**BRIEF**
Reproduce every line of the material below, requests included, with each answer coordinate scaled by 1.1 and rounded to a whole number, halves rounded up; numbers in the requests stay unchanged. Leave out the pictures.

**RECORDS FOR PROCESSING**

==================================================

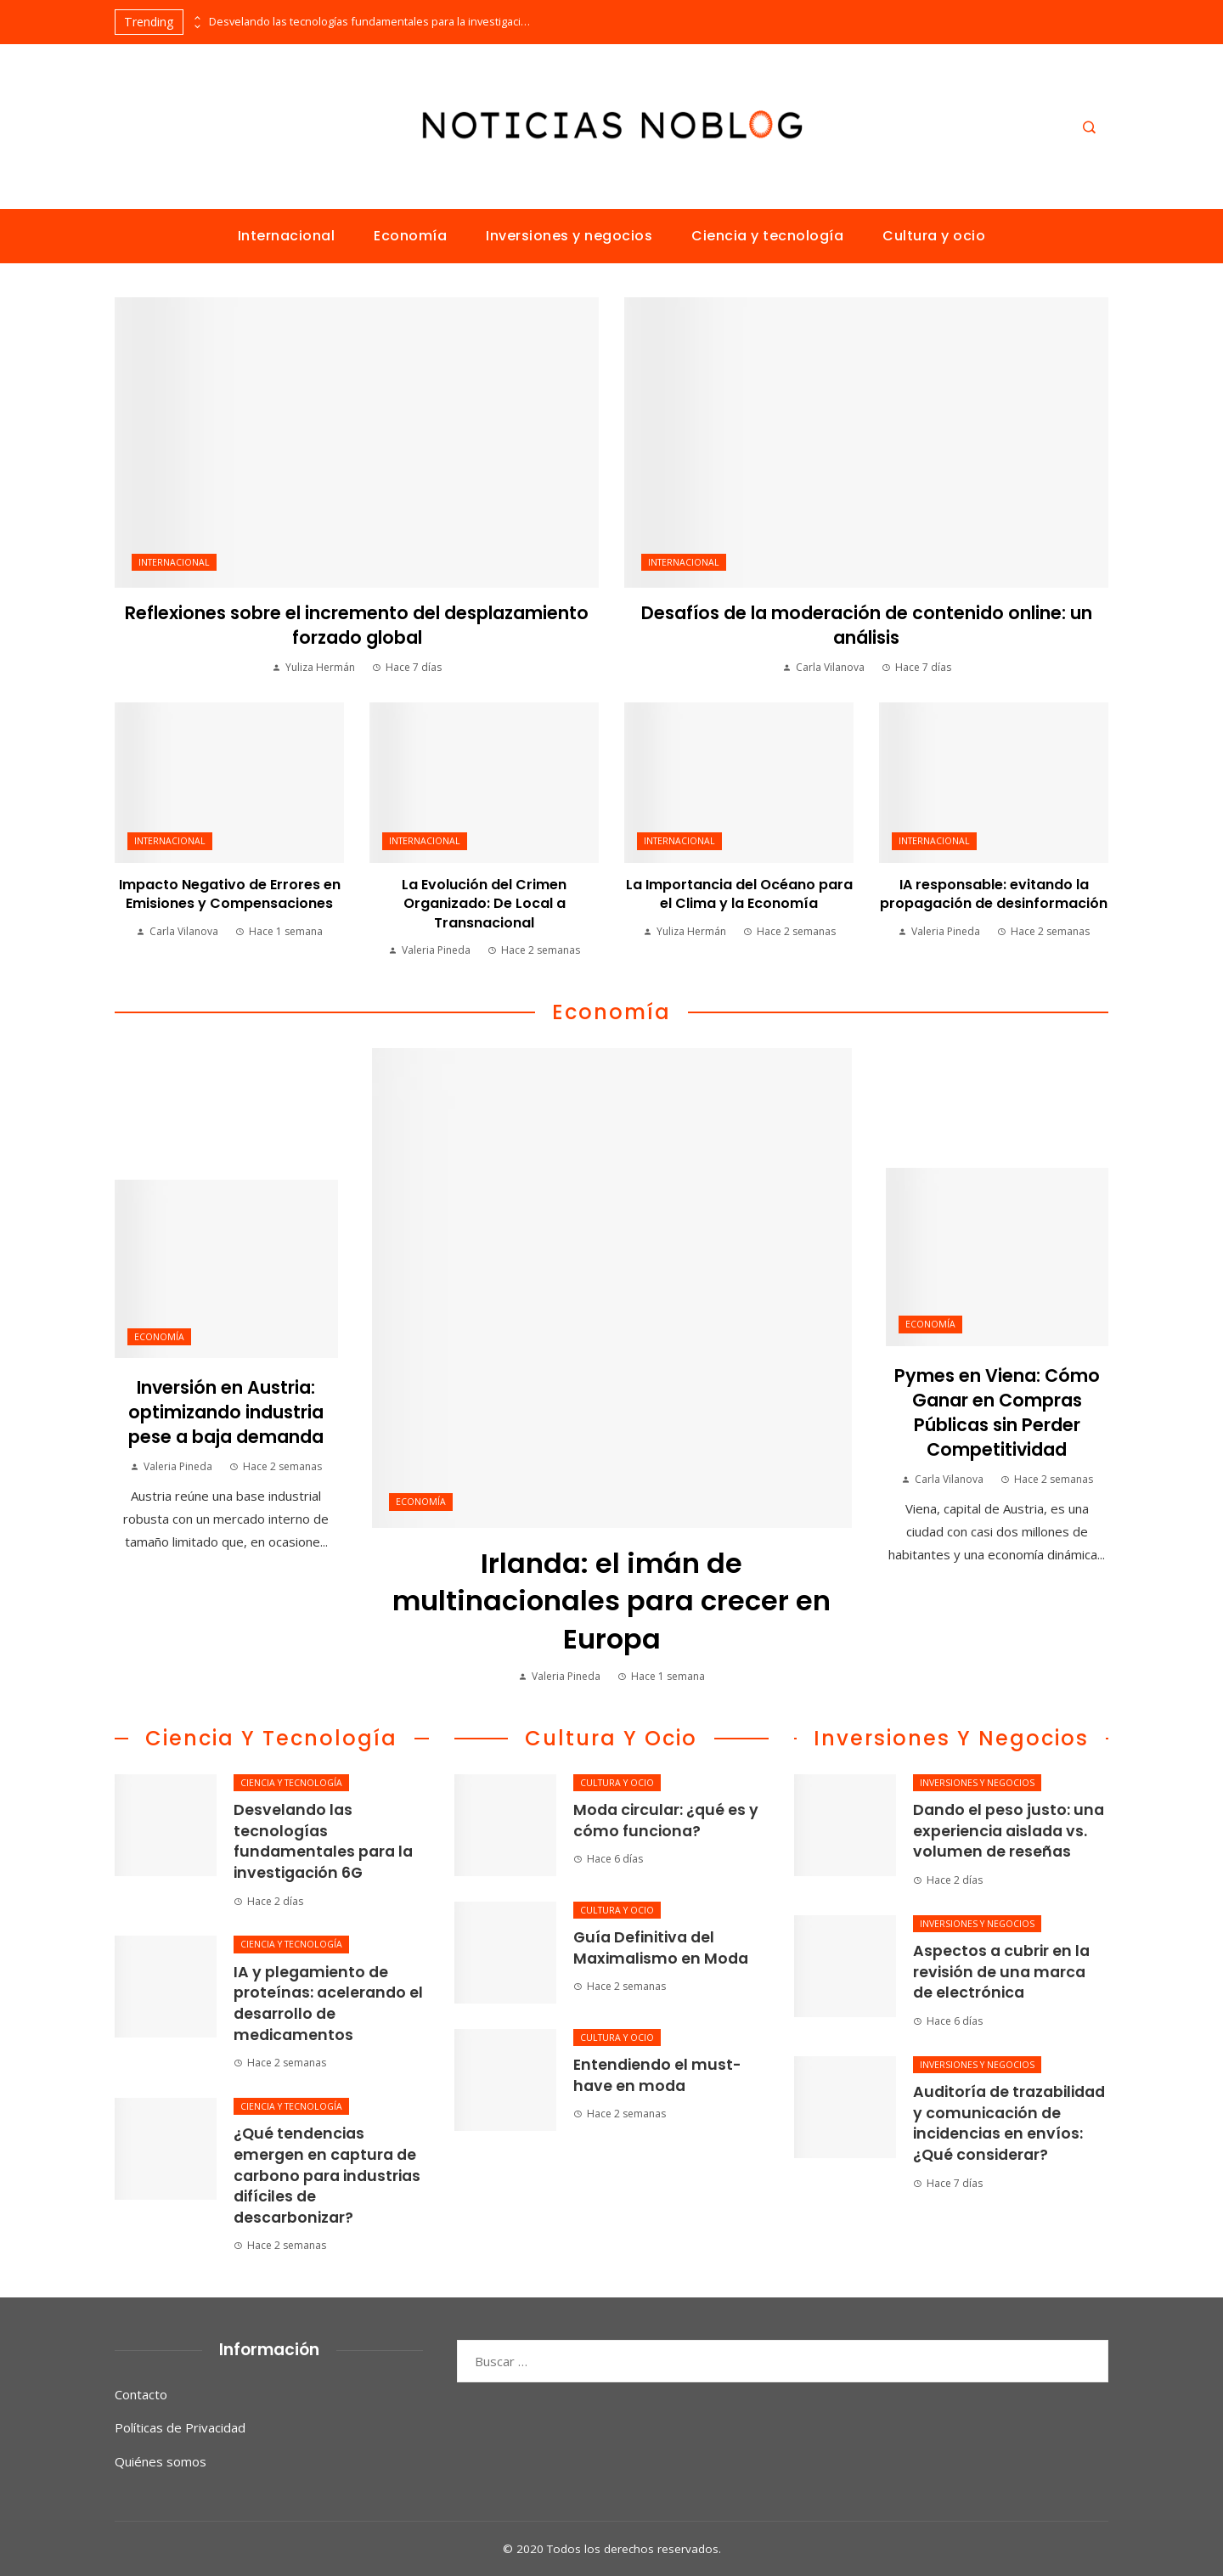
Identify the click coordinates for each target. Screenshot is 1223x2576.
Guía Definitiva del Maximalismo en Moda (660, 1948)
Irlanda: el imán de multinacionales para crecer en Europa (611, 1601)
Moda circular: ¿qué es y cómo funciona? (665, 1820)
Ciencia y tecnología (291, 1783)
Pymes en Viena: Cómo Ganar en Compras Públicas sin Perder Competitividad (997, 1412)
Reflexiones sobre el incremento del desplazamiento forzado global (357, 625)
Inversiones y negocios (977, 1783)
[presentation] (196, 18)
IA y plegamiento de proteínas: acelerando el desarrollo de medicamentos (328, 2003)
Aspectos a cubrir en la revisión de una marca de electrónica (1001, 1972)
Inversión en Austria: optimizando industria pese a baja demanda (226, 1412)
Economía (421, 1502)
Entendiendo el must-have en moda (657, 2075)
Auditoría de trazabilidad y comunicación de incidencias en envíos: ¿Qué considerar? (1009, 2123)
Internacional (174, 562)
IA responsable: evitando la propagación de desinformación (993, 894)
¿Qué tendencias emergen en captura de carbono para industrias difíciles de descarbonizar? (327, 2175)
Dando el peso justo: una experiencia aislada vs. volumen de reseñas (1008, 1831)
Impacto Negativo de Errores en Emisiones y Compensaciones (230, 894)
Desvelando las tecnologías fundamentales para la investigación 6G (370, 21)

==================================================

**PROBLEM SOLUTION**
Identify the click coordinates for each target. Screenshot is 1223x2576.
Guía Definitiva del Maximalismo en Moda (726, 2143)
Irlanda: el imán de multinacionales para crecer en Europa (672, 1761)
Moda circular: ¿qué es y cómo funciona? (732, 2002)
Ciencia y tecnología (320, 1961)
Pymes en Viena: Cómo Ganar en Compras Públicas sin Perder Competitividad (1097, 1553)
Reflexiones sobre el incremento del desplazamiento forzado global (393, 688)
Inversiones y negocios (1075, 1961)
[presentation] (216, 20)
IA y plegamiento de proteínas: acelerando el desarrollo de medicamentos (361, 2203)
Aspectos a cubrir en la revisión de una marca de electrónica (1101, 2169)
Inversión en Austria: optimizando industria pese a baja demanda (249, 1553)
Economía (463, 1652)
Entendiendo el must-have en moda (723, 2283)
Auditoría de trazabilidad y comunicación de incidencias en envíos: ¿Qué considerar? (1110, 2335)
Internacional (191, 618)
IA responsable: evitando la propagación de desinformación (1092, 983)
¿Qué tendencias emergen en captura de carbono para industrias difíciles de descarbonizar? (360, 2393)
Dando el peso justo: una experiencia aislada vs. volumen de reseñas (1109, 2014)
Impacto Negativo de Errores en Emisiones y Compensaciones (253, 983)
Desvelando las tecnologías fundamentales para la investigación 6G (407, 23)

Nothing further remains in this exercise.